Development should prep operations about other software behaviors and risks. If the application will degrade gracefully under increased load, they need to know that. If it will come to a screeching halt under load, they need to know that even more. If the software will crash when it slams up against an administrative/technology timeout, operations can deal with it, if they know ahead of time.
“As operations people, we usually don’t expect too much. I would usually be happy to know that at 50k users per server the main process will crash. And this is OK, because I can work around it. I have the tools to prevent a breach of that limit. I would be happy to know that every night there is a batch processing that will hit the DB hard, instead of being awakened by an alarm about my DB being inaccessible,” says Vachkov.
Number Two Must-Have: Share the Known/Collected Technical Debt
In many cases the technical debt is not obvious, i.e., the documentation states that the component needs library X to work properly, but due to some particular reason, the developers used a specific version of the library that is not available in the default package repository of the OS. Someone needs to build it in manually and take additional care to keep the configuration in sync to make the code work. “Technical debt may have many faces, from bad/rigid pieces of code to bad algorithms to unspecified dependencies,” says Vachkov.
Technical debt is also commonly omitted by the development team. “Pride, politics, other considerations are in play here. Many developers will just not keep track of technical debt. But this is crucial for proper operations. I want to know the shortcomings of the piece of code I’ll be dealing with,” says Vachkov.
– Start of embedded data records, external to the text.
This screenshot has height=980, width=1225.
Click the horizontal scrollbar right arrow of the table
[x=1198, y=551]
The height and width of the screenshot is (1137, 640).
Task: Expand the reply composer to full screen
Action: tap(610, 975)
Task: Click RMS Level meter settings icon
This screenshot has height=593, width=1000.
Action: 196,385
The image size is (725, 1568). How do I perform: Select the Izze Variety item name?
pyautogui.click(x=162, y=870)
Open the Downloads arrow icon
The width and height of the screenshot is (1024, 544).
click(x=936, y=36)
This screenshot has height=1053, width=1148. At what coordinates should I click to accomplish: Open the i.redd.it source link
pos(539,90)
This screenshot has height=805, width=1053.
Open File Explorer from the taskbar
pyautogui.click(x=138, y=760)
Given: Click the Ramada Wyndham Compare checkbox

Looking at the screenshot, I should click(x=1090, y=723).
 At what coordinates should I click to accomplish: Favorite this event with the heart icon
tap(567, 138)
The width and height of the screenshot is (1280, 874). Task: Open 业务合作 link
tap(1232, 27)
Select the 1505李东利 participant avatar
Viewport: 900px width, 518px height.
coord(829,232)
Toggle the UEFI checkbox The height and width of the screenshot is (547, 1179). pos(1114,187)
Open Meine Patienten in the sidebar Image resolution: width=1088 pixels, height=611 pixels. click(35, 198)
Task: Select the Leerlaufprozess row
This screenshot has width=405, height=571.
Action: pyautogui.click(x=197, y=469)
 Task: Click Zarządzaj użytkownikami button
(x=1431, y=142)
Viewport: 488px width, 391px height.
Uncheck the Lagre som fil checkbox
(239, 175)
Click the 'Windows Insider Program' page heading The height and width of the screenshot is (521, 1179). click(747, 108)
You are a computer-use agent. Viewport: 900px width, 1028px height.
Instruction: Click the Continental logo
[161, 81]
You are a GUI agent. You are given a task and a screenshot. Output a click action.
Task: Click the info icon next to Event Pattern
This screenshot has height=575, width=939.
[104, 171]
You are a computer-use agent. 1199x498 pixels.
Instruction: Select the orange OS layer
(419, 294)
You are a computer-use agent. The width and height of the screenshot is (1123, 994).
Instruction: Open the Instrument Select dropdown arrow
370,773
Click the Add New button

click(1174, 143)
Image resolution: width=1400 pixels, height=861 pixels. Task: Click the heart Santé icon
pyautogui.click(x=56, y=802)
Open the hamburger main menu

IT operations wants to know, for example, whether that key algorithm is O(n) instead of O(log n) because this will enable them to correlate metrics and explain what’s going on. These notations are part of Big-O Notation, which is used in mathematical and algorithmic analysis and generally represents a function that describes the upper limit of performance of a particular piece of code in relation to the number of input elements it needs to work with, according to Vachkov.
This concludes part one of “Top 3 Must-Haves in Development/IT Operations Project Handoffs”. Tune in for part two when we take up with technical debt and Big-O Notation, learn more about why the Big-O is so important to operations and to corralling unwieldy software, and discover the third and final must-have in development/IT operations project handoffs. Don’t touch that mouse or touchscreen! Stay tuned to www.DevOps.com.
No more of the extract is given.